## Excerpted records:
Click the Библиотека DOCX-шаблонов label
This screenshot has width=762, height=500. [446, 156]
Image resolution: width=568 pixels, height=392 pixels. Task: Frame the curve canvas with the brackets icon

==

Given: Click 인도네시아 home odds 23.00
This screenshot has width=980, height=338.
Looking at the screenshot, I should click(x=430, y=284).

* * *

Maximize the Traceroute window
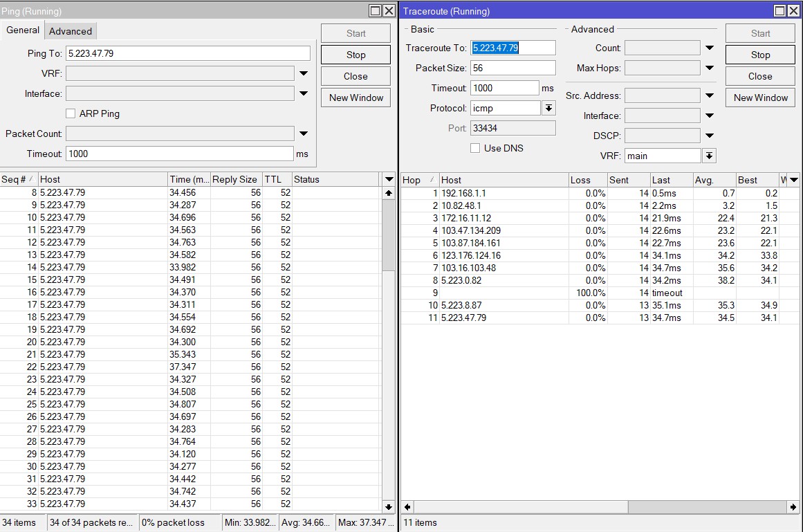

## Requirement:
Using the records above, set down exactly the lines from the one with "Click the Библиотека DOCX-шаблонов label" through the one with "Image resolution: width=568", inclusive, and nothing more.

## Exercise result:
Click the Библиотека DOCX-шаблонов label
This screenshot has width=762, height=500. [446, 156]
Image resolution: width=568 pixels, height=392 pixels. Task: Frame the curve canvas with the brackets icon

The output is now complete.